So tentatively, the size is probably okay. (You pick up an extra 48 bytes at the 32->33 transition, but overall it’s pretty space-efficient. if you’re just building and using it. If you’re taking repeated tails, obviously it gets worse.)

4 Likes

I can try a replace-all-Lists-with-Vectors experiment

Why do you think Vector and IArray would vary that much? For small collections, isn’t IArray basically isomorphic to Vector1 in data layout and operation implementation strategies?

3 Likes

but vector1 is still an extra box

1 Like

But after Valhalla it might not be.

We should make a forward looking decisions, that means pretending project Valhalla is launched and in widespread use. It is probably not too controversial, but List is a data structure that is going to benefit from Valhalla the least.

I was always surprised List was picked as a default Seq implementation, when it only beats Vector or Array in a single operation, prepend. Even iteration is slow, which is at a core of something called a sequence. I see List as a specialist data structure, rather than a generalist one - you use it when you explicitly know you need it. And that is almost never.

One option is also deprecating Seq.apply (and other abstract collections), and requiring programmer to always be explicit what kind of structure he wants to construct.

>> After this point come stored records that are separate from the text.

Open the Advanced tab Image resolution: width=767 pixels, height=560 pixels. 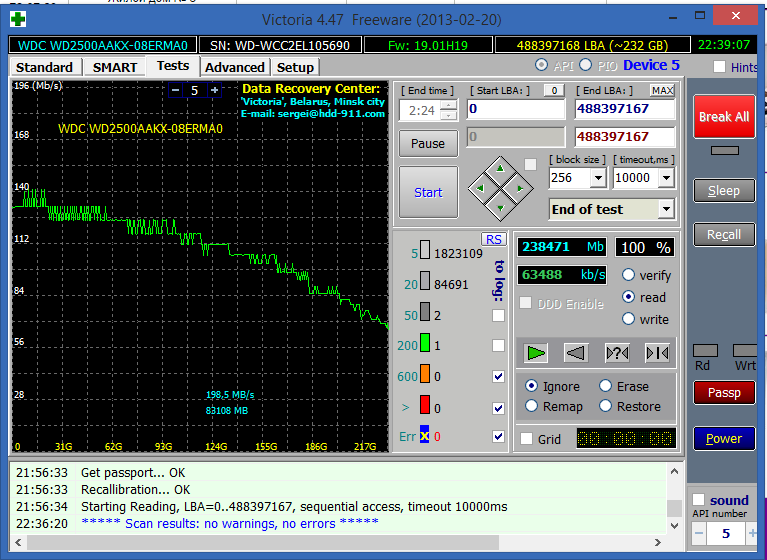click(234, 67)
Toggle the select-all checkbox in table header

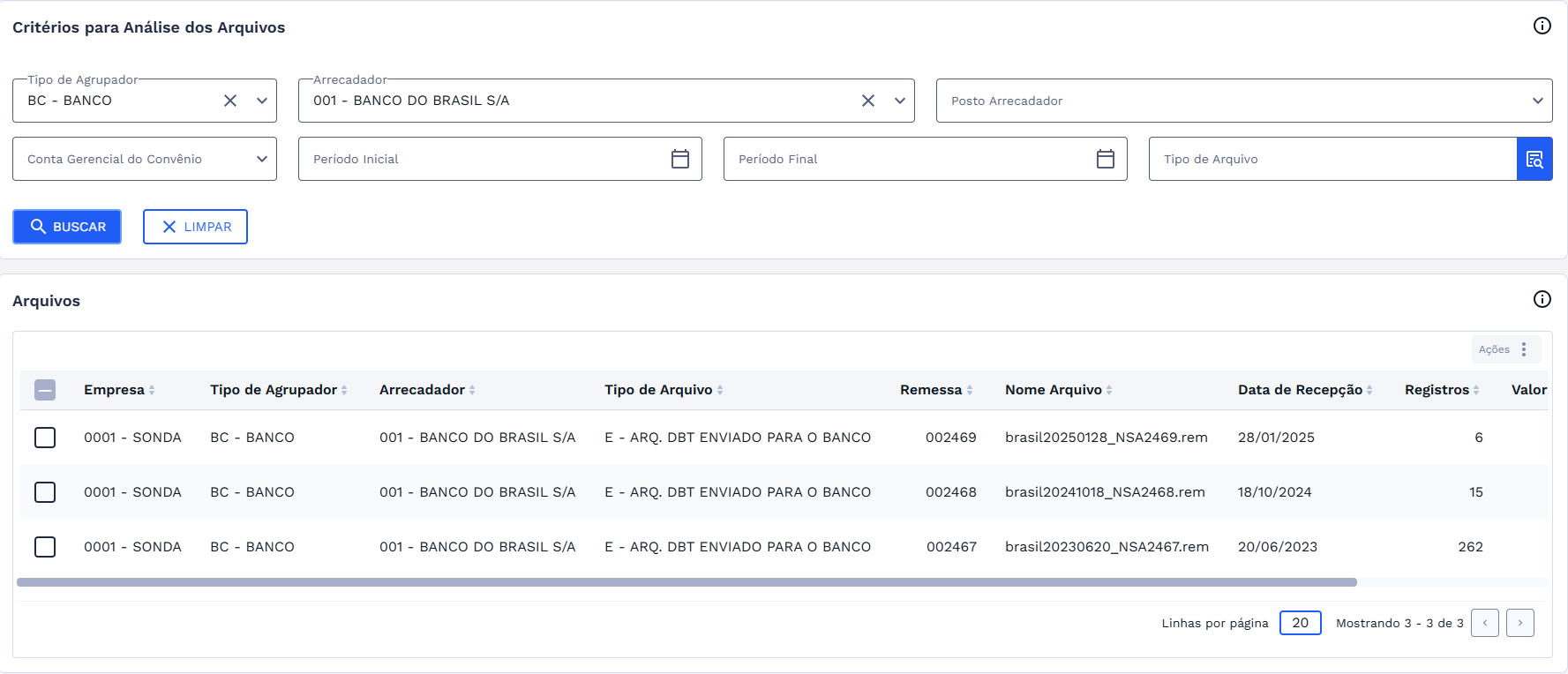click(x=45, y=390)
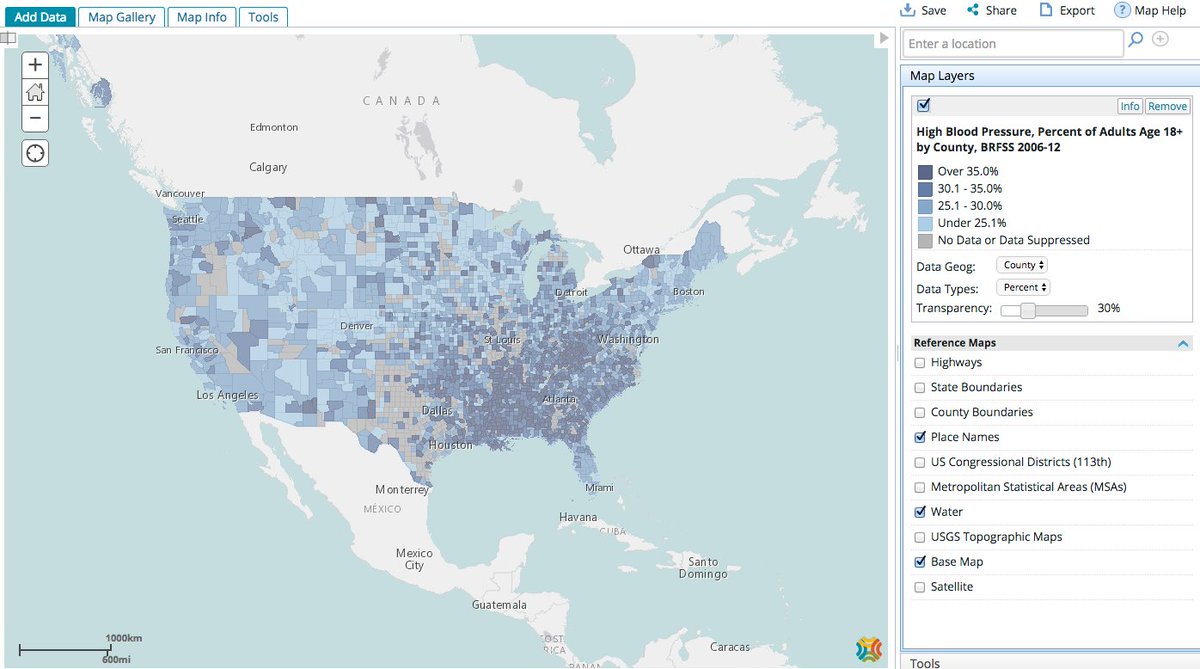The height and width of the screenshot is (669, 1200).
Task: Click the search magnifier icon
Action: [x=1138, y=42]
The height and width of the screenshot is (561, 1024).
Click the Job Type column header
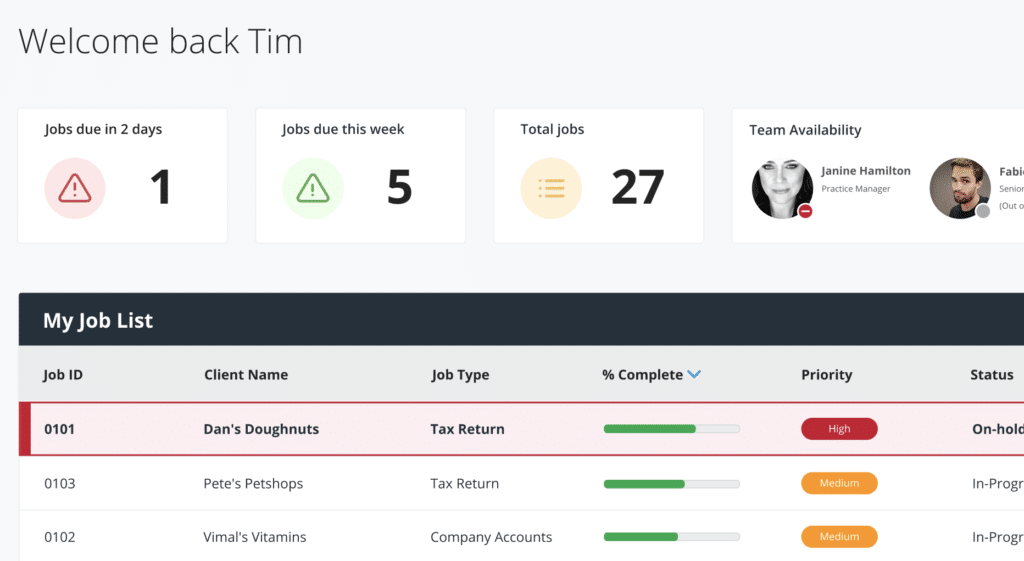click(460, 375)
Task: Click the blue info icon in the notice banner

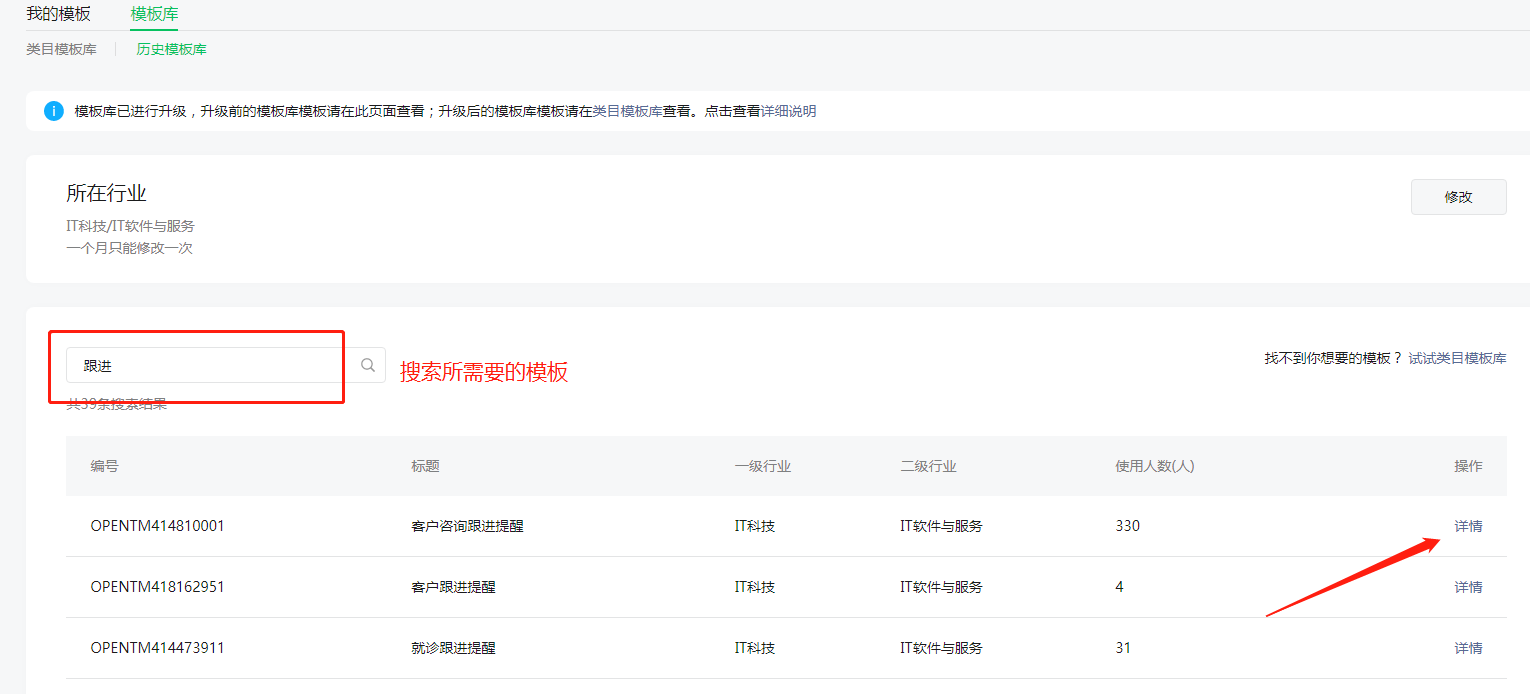Action: point(53,111)
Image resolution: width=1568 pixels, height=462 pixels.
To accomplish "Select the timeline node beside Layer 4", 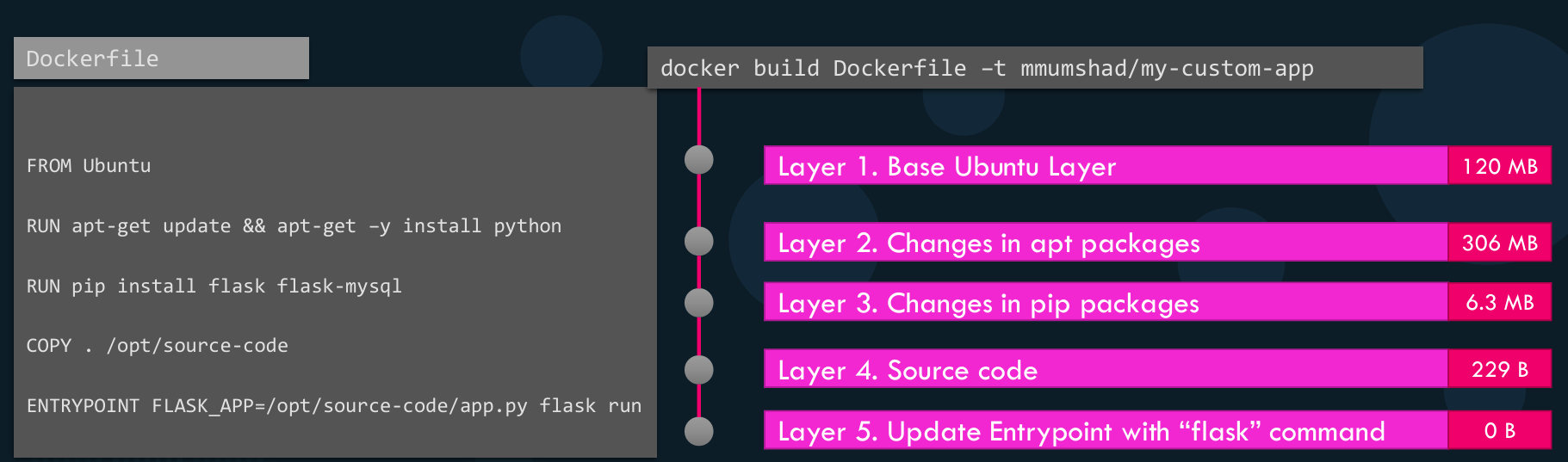I will [x=698, y=370].
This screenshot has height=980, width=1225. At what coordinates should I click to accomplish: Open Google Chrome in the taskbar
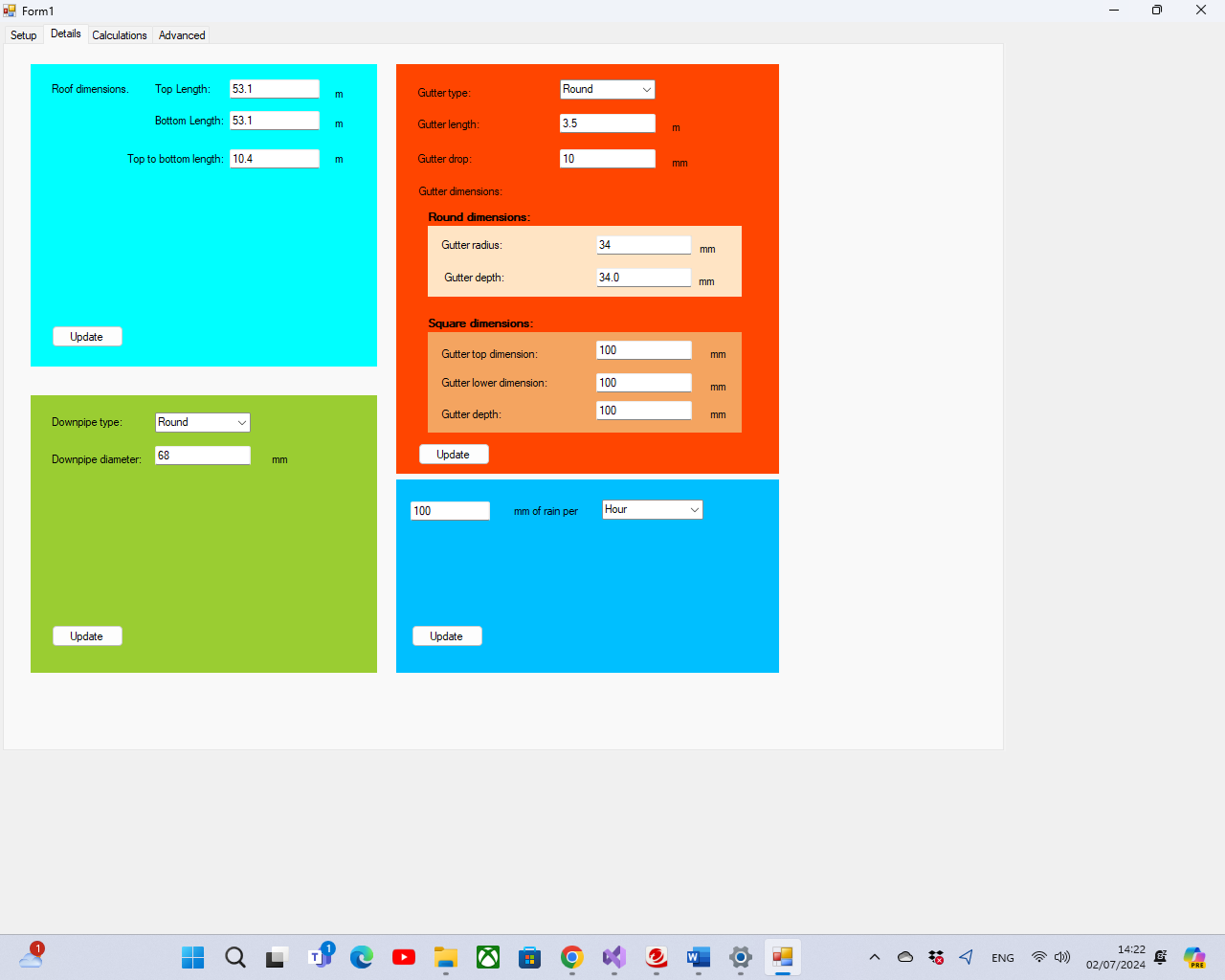[572, 957]
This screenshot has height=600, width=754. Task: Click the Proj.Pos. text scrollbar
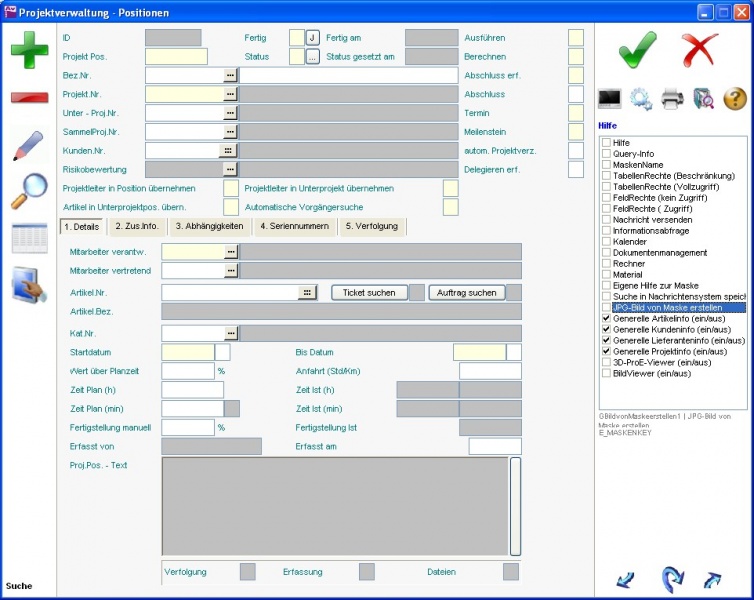click(515, 506)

I have looked through my Scala codebases, and I rarely append or prepend. I mostly construct, map, flatmap, and filter. Therefore IArray is perfect for me, but changing it like this would break existing codebases that use Seq and assume prepend is efficient. Could we make a new collection that is just a flat array, until you append or prepend, and then it falls back to Vector-like structure?

Third, we should also consider Scala.js. I think Vector is not too efficient there.

1 Like

I had a closer look at Vector; it does look very carefully optimized for small collections, which is what mostly matters in the compiler itself. So the main downside of Vector1 over an opaque array representation is the boxing overhead. That matters somewhat, but probably not that much. So yes, we should try the experiment.

And I also agree that Vector is right as the default implementation of Seq.

5 Likes